Section 14(1) of the Prevention of Terrorism Act 2005 (the 2005 Act) requires the Secretary of State to report to Parliament as soon as reasonably practicable after the end of every relevant three-month period on the exercise of the control order powers during that period.
The level of information provided will always be subject to slight variations based on operational advice.
The future of the control order regime
On 23 May 2011, the Terrorism Prevention and Investigation Measures Bill was introduced in the House of Commons. A copy of the Bill can be found on Parliament’s web site. The Bill makes provision for the abolition of control orders and their replacement with a new, less intrusive and more focused regime. The control order system will continue to operate until its replacement is in force.
The exercise of the control order powers in the last quarter
As explained in previous quarterly statements, control order obligations are tailored to the individual concerned and are based on the terrorism-related risk that individual poses. Each control order is kept under regular review to ensure that the obligations remain necessary and proportionate. The Home Office continues to hold Control Order Review Groups (CORGs) every quarter, with representation from law enforcement and intelligence agencies, to keep the obligations in every control order under regular and formal review and to facilitate a review of appropriate exit strategies. During the reporting period, three CORGs were held in relation to the orders in force at the time. Other meetings were held on an ad-hoc basis as specific issues arose.
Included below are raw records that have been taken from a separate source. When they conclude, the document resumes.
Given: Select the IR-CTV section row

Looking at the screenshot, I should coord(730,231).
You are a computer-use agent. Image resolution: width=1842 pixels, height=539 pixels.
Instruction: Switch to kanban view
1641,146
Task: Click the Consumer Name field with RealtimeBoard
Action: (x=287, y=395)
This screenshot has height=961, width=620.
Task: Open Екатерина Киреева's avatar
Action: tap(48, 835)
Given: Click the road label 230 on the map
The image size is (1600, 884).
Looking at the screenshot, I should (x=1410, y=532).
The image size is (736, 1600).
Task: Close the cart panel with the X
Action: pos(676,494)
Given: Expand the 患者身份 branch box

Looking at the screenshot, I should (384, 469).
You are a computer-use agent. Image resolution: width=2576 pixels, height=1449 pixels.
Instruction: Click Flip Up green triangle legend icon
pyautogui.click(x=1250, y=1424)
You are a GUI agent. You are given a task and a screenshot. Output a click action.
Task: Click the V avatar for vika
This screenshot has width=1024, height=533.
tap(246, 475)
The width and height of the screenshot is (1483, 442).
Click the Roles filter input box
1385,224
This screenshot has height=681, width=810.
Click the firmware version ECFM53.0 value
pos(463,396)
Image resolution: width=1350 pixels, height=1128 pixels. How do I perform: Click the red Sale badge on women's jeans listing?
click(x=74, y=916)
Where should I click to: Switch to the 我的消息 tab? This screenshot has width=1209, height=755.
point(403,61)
During the period 11 March 2011 to 10 June 2011, one new non-derogating control order was made, with the permission of the court, and served. One non-derogating control order which was made, with the permission of the court, during a previous quarter was served during this quarter. A control order already in force at the beginning of this reporting period was revoked on the direction of the court and a new order made and served in its place. Two control orders have been renewed in accordance with section 2(6) of the 2005 Act in this reporting period.
In total, as of 10 June, there were 12 control orders in force, all of which were in respect of British citizens. All of these control orders were non-derogating. Three individuals subject to a control order were living in the Metropolitan Police District; the remaining individuals were living in other police force areas.
One set of criminal proceedings for breach of a control order was concluded during this reporting period following a CPS decision that prosecution was no longer in the public interest in light of the revocation of the control order to which they were related.
During this reporting period, 60 modifications of control order obligations were made. 25 requests to modify control order obligations were refused. Section 10(1) of the 2005 Act provides a right of appeal against a decision by the Secretary of State to renew a non-derogating control order or to modify an obligation imposed by a nonderogating control order without consent. Three appeals have been lodged with the High Court during this reporting period under section 10(1) of the 2005 Act. A right of appeal is also provided by section 10(3) of the 2005 Act against a decision by the Secretary of State to refuse a request by a controlled person to revoke their order or to modify any obligation under their order.
During this reporting period two appeals were lodged with the High Court under section 10(3) of the 2005 Act. On 5 April 2011 a judgment was handed down by the Court of Appeal in BM v Secretary of State for the Home Department  EWCA CIV 366, in relation to the appeal brought by BM against the decision of the High Court to uphold his control order. The Court of Appeal allowed BM’s appeal. It found that the High Court did not consider the correct legal test at the initial review of the control order because it only considered whether the control order was necessary at the date of the hearing and not at the date it was made. It further found that, on the basis of the evidence before it, the control order was flawed from the outset. The Court of Appeal made clear that it only considered the open evidence against BM in reaching this decision. The judgment recognised that the Secretary of State argued that the control order was justified on the totality of the evidence, including closed evidence that was not before them, but found that they should consider only the open evidence that was before them so as to avoid delaying the outcome of this case. The Court of Appeal directed that the control order should be revoked 48 hours after hand-down with retrospective effect from the date on which it was made.
On 20 May 2011 a judgment was handed down by the High Court in CD v Secretary of State for the Home Department  EWHC 1273 (admin) in relation to the appeal brought by CD under section 10(3) of the 2005 Act against the decision to refuse to remove an obligation that would require him to relocate away from his previous area of residence. The judge dismissed the appeal, concluding that the relocation obligation was a necessary and proportionate measure to protect the public from the risk of what is an immediate and real risk of a terrorist related attack. The judge also found that the Secretary of State should contribute to the travel costs of CD’s family.
He made clear that the finding in this case does not mean that a contribution to travel costs should be made in every case of relocation.
Most full judgments are available on the British and Irish Legal Information Institute website.